With the rapid development of China’s electricity market construction, a comprehensive electricity market system has gradually taken shape, comprising medium- and long-term trading markets, spot electricity markets, and ancillary service markets [41,42,43,44]. Simultaneously, the development of load-side resource management in China has been progressing vigorously, playing an increasingly prominent role in peak shaving, promoting renewable energy integration, and maintaining system power balance [45,46]. However, differences in market rules across regions have led to inconsistencies in the eligibility criteria and transaction models for adjustable load resources participating in ancillary service markets. This lack of unified standards has limited broader participation and affected service diversity and market efficiency. Therefore, there is a need to develop standardized transaction models compatible with market mechanisms to facilitate wider, more efficient, and sustainable participation of industrial adjustable load resources in grid services, thereby supporting efficient and reliable operation of power systems [47].

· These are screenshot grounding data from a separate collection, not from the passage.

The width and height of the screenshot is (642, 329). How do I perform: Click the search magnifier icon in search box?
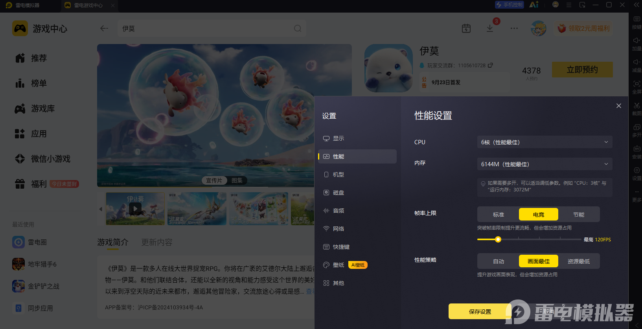pyautogui.click(x=298, y=28)
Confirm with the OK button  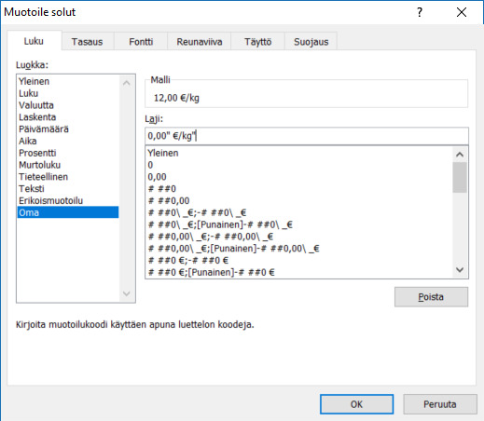pos(356,404)
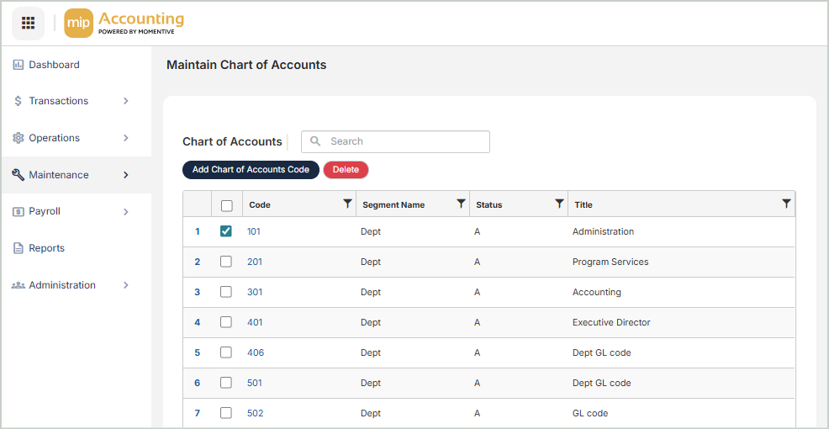Click the Status column filter funnel
This screenshot has width=829, height=429.
point(559,204)
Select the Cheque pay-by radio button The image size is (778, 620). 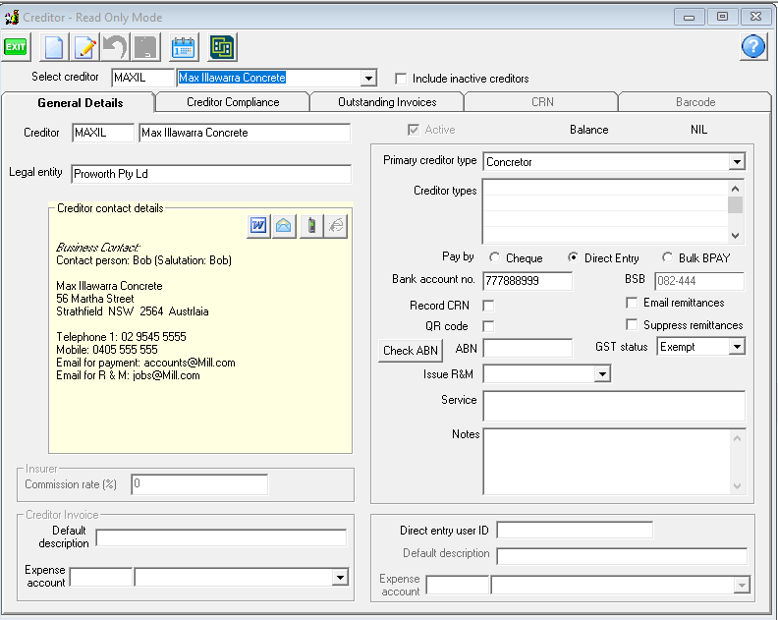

Against this background, Section 4 will focus on how industrial loads can further enhance their flexibility and economic benefits by participating in mechanisms such as demand-response markets, carbon markets, and peer-to-peer multi-energy trading. Through such participation, industrial enterprises can not only respond to market fluctuations and optimize resource allocation but also play a significant role in the integrated development of smart grids and energy markets, ultimately contributing to the efficient and reliable operation of power systems.

4.1. Demand Response in Electricity Markets

Demand Response (DR) leverages incentives or pricing mechanisms to encourage users to participate in the operation of the power system. It is widely recognized as an effective strategy for optimizing the balance of electricity supply and demand [48]. Through price signals and incentive policies provided by electricity markets, consumers on the demand side can adjust their electricity consumption behavior. Among various user types, industrial loads play a pivotal role. Compared to residential users, industrial consumers typically have higher electricity usage and a larger share of electricity costs in their overall expenses. Moreover, their energy consumption is more manageable and they tend to exhibit a stronger willingness to participate in DR programs. Therefore, guiding industrial users to engage in energy-saving measures, emissions reduction, and demand-side management is of great significance. For instance, industrial users can reduce cooling and lighting loads or adjust specific production loads as part of DR initiatives [49].

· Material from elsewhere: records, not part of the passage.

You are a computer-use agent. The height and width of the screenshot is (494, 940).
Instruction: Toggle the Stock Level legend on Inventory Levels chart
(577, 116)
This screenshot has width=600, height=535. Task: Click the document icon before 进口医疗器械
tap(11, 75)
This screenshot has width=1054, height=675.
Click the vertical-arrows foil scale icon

Industrial users are often associated with long-term load characteristics. Compared with short-term load forecasting, long-term load forecasting is more complex due to the influence of numerous uncertainties, such as weather conditions, natural environments, societal factors, and human activities [50]. Consequently, existing DR market participation strategies commonly adopt a hybrid approach combining model-driven and data-driven methods.
Model-driven methods aim to construct optimization models to identify the optimal response behavior of the load side under various market constraints—such as incentive payments, comfort requirements, and external environmental parameters. In contrast, data-driven DR is based on learning the mapping relationships between input features (e.g., electricity prices, external temperature, and customer preferences) and DR potential. For example, Ref. [51] proposed a self-learning gray-box thermal model for indoor environments; Ref. [52] presented a peer-to-peer (P2P) energy trading scheme to reduce peak-time electricity demand. In [53], to address uncertainties in customer behavior, a mixture density recurrent neural network was employed to predict the probability distribution of DR potential. Ref. [54] introduced a regression model that captures the relationship between several factors—such as time of day, setpoint adjustments, and outdoor temperature—and DR potential, enabling the prediction of DR capacity for residential and commercial office buildings. In [55], the issue of monthly load curve forecasting was discussed, whereby an artificial neural network (ANN) was used to address predictive modeling challenges. However, DR behavior can vary significantly across individual users [56]. As a result, applying DR potential prediction models trained on one set of customers directly to new customers may lead to considerable prediction errors. Additionally, many existing studies have focused excessively on modeling demand-side behavior while paying insufficient attention to market transaction constraints. This may result in a disconnect from actual market conditions and potentially lead to suboptimal or even erroneous decision-making.
To address these issues, Literature [48] proposed an online transfer learning-based DR potential prediction framework that combines the advantages of both transfer learning and online learning to improve the prediction accuracy of DR potential for newly enrolled customers. The proposed online transfer learning framework is illustrated in Figure 7.
  • Step 1: Pre-training: A pre-trained demand-response (DR) potential prediction model is established using historical load response data from existing contracted customers.
  • Step 2: Transfer Learning: Parameters of the pre-trained model are transferred and frozen to a new DR potential prediction model designed for newly contracted customers, followed by fine-tuning of the remaining model parameters.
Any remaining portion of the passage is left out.